Any exception should be discussed with the Coordinating Investigator.

  1. Personal or family history of serious ventricular arrhythmia, or QT interval corrected for heart rate (QTc) ≥470 ms.
  2. Any other prior or current medical condition, intercurrent illness, surgical history, physical or electrocardiogram (ECG) findings, laboratory abnormalities, or extenuating circumstance (e.g. alcohol or drug addiction) that, in the Investigator’s opinion, could jeopardize patient safety or interfere with the objectives of the study.

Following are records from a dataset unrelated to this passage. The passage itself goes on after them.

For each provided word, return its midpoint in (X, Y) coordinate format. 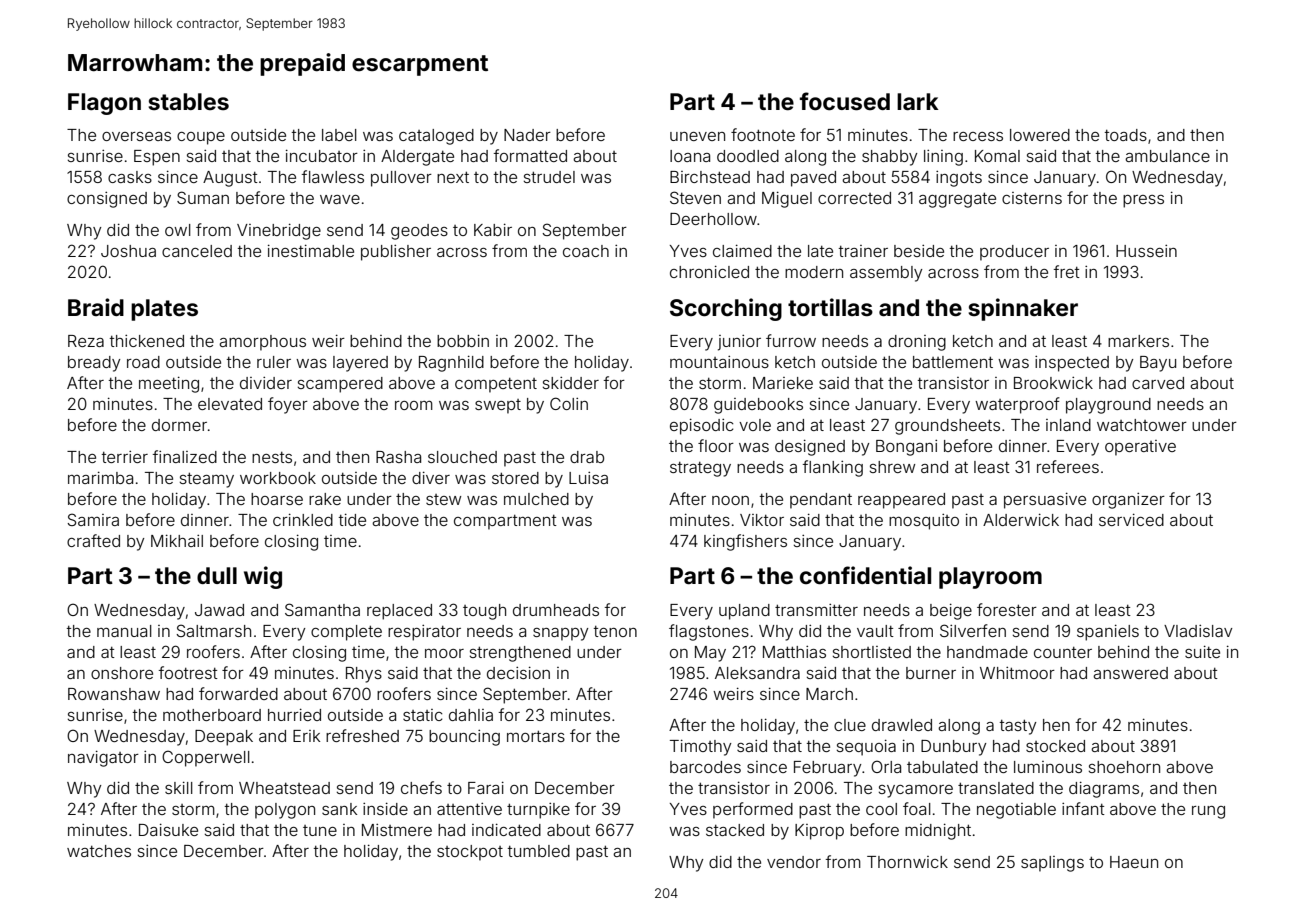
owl (178, 230)
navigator (103, 759)
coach (586, 251)
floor (716, 445)
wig (263, 577)
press (1143, 201)
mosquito (924, 522)
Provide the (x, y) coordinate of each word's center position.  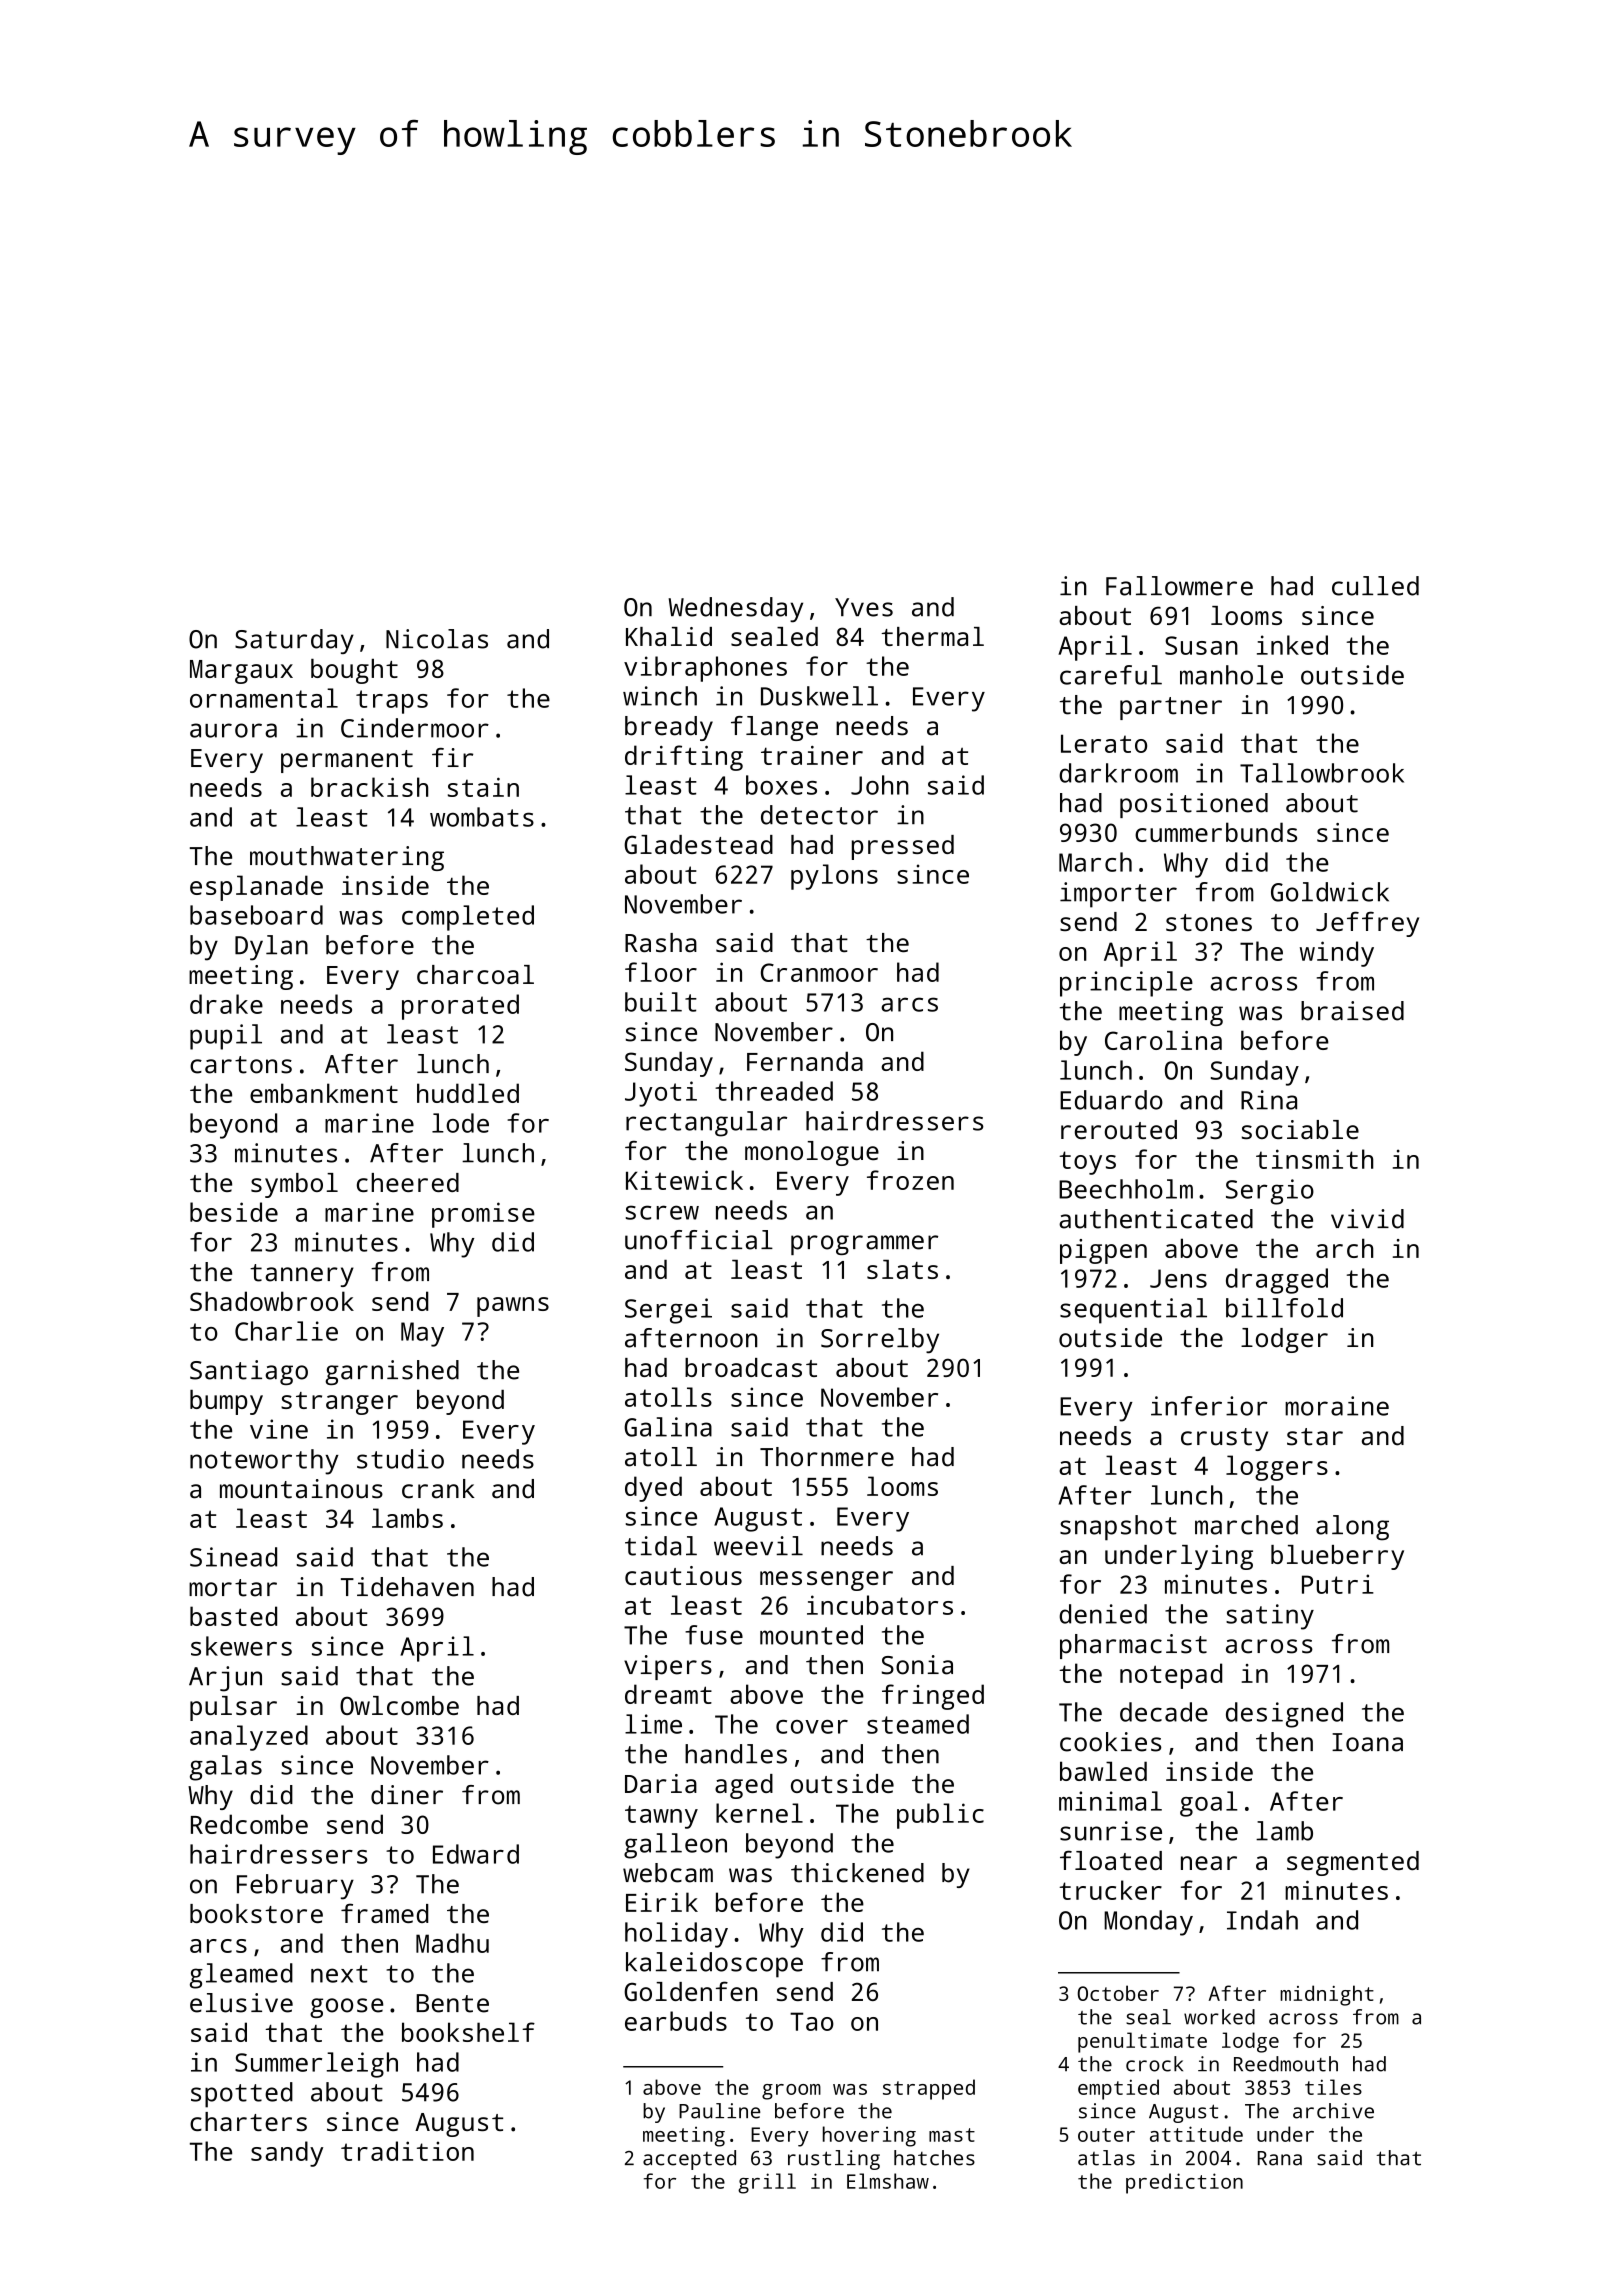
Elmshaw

  3. Prior history of malignancies other than Acute myeloid leukemia (AML) or MDS, unless the patient has been free of the disease for 5 years or more prior to screening. Exceptions to the ≥5-year time limit include history of the following:
  • basal cell carcinoma of the skin
  • non-metastatic squamous cell carcinoma of the skin
  • carcinoma in situ of the cervix
  • carcinoma in situ of the breast
  • carcinoma in situ of the bladder
  • incidental histological finding of prostate cancer (Tumor/Node/Metastasis [TNM] stage of T1a or T1b).
  1. Pregnant or breast-feeding females

Participation criteria are verified by the investigator. Participation in the study is contingent upon meeting all inclusion criteria and meeting none of the exclusion criteria. The criteria provided may not be a complete list.